The hotel remains magical. The aura was dented by a wooden platform which appeared on the sand opposite my usual table on the Bajan Blue restaurant terrace. This wiped out the sun-lounger area normally occupied by Simon Cowell and Lucian Grainge, the witty chief of Universal Music.

Then tacky wooden tables and chairs were added. "B&Q on a bad day," I suggested.

Another guest said "MFI -made for idiots." A famous retailer suggested Ikea.

"They should put chairman's offer, 'Was Pounds 9.99, now Pounds 6.99' on all the tables," he said.

I asked the normally sane general manager, Carl Henderson, why this monstrosity blocked my view of sand and sea. "It's to give people who normally dress to come into Bajan Blue a more casual environment," he explained. Ridiculous. Nobody dresses for Bajan Blue. They just put on a shirt with their swimming shorts.

To add insult to insult a grossly fat woman sat on the platform opposite me every breakfast time. The hotel didn't need space for additional guests because there weren't any.

Mercifully they'd barred non-residents from coming during the peak Christmas-New Year season. Thus avoiding the pathetic situation where hotel regular Chris Rea and his family sat outside the restaurant fuming because their Christmas lunch table had been given to cruise ship outsiders.

The food this year took a definite turn for the worse. Under chef Richard Ekkebus it was brilliant. Under his successor, Marcel Driessen, it remained excellent. This year there was no senior chef, as the much-heralded "culinary director" Grant Ferguson turned up on January 5, three hours before I left for England.

"He's bloody lucky," said Michelle, a guest from Stanmore, "because you'll be gone when he starts."

Thus I suffered roast goose tougher than leather; a dry, almost brittle, Christmas turkey with no stuffing or chipolata sausages in sight; and no fresh local lobsters for two weeks when nearby restaurants had them on the menu.

There had been a mass exodus of Sandy Lane staff, including the chef, the pastry chef, Carlos the brilliant beach attendant (although Curtis, his number two, did very well) and many more. The dreaded hotel manager, Christian Langlade, sadly remained. I heard stories of his activities which I cannot repeat (a) because they're libellous and (b) because I was told in confidence.

The Scots executive pastry chef, Cameron Steele, did pretty well. Marvellous mince pies, cloying Christmas pud.

One night was Asian buffet, meaning curry galore. The next night was Indian buffet, more curry galore. When that happens you know the lunatics are running the asylum. I hope Grant Ferguson sorts it all out.

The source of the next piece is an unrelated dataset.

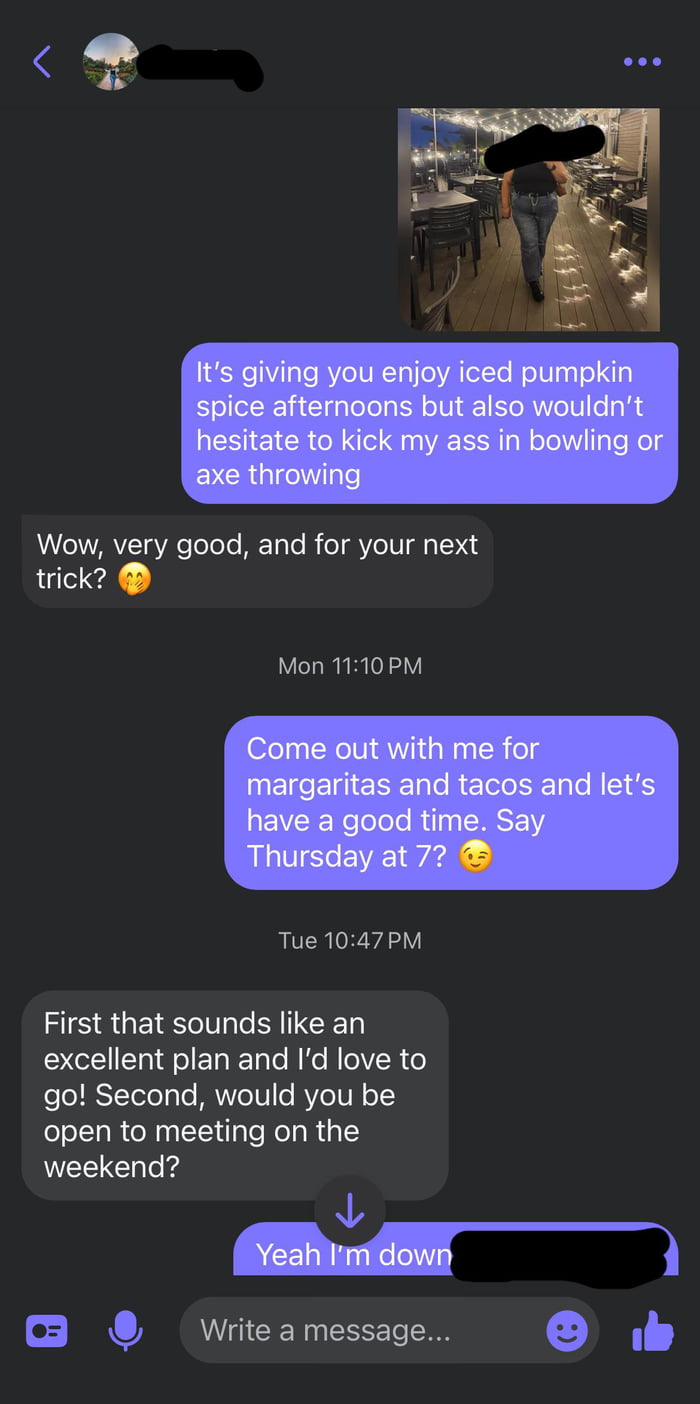
Task: Open the shared patio photo
Action: [x=529, y=219]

My blood ran cold when he asked me, "Do guests really want a buffet?" Yes, Grant, they do. Getting served by Bajans, however likable they are, is a miss and miss affair. Reduce the buffets and there'll be a riot headed by me.

The hotel also needs tarting up. The gents' lavatory has dirty walls with peeling paint and loose tiles. The supposedly self-flushing lavatories often didn't. My bathroom sported black marks on the walls. Corridors and other areas are rampant with water stains. Doors are chipped.

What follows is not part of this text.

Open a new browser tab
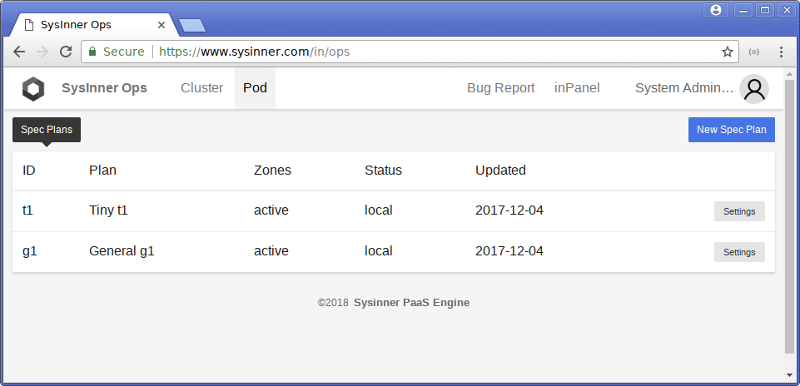192,25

A Four Seasons hotel is looming nearby. This will be Sandy Lane's first serious rival. Fingers out, Sandy Lane management. This is no time to let the building go grubby.

But it was still great. I totally recommend it. My suite cost Pounds 2,500 a night bed and breakfast. But from April through October there are great deals, free days, free golf, two lollipops, a signed Michael Winner, buckets and spades. Get on to a travel agent and book.

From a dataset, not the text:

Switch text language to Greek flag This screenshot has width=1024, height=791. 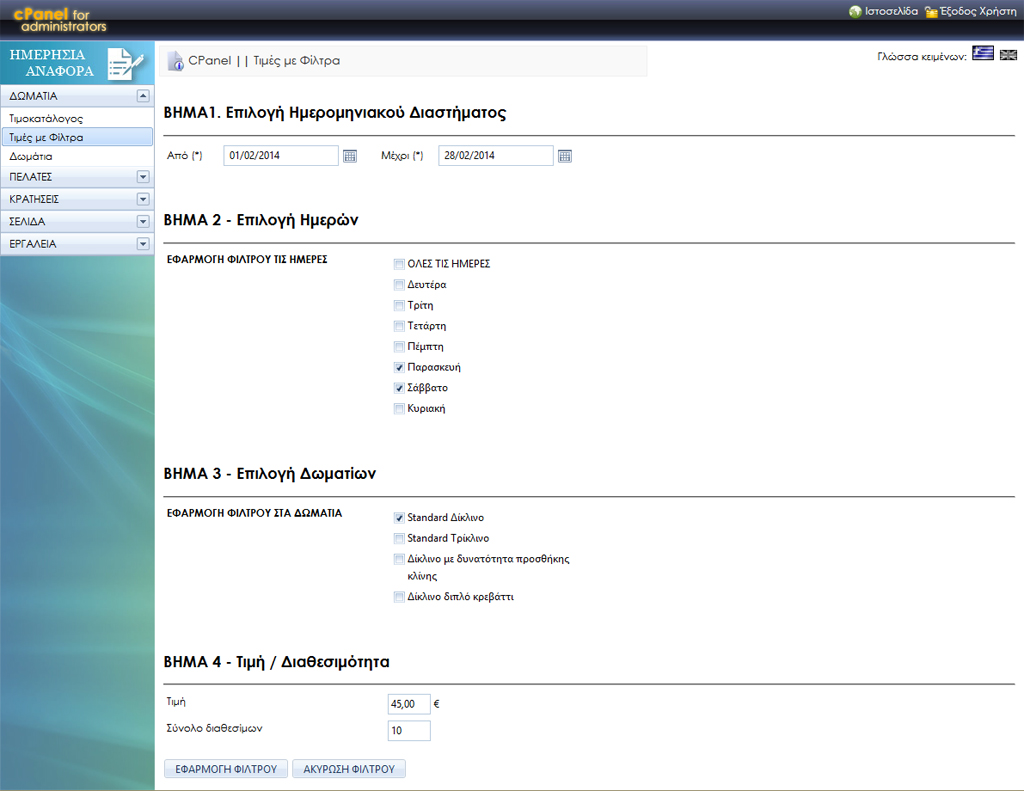pos(982,54)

Never mind old moaning Winner. The beach and bay are sensational. And the hotel, although down a bit at Christmas, will have risen again.



Michael's missives

You, Mr Winner, describing yourself as "a mere member of the public". Dear me! I trust not! I fear that recent medication might have induced delusions of vulgarity.
Darrell Desbrow, Kirkcudbrightshire

Did you not get the hint when Lady Bamford gave you a sleeping pill that would keep you quiet for seven and a half hours for a flight that only lasted six?
Victor Temple, Newcastle upon Tyne

I'm pleased your Virgin flight to Barbados went smoothly. For lesser mortals in cattle class on the same plane the experience was a nightmare. A two-and-a-half-hour queue to drop our bags, flight delayed as a consequence and no time to shop.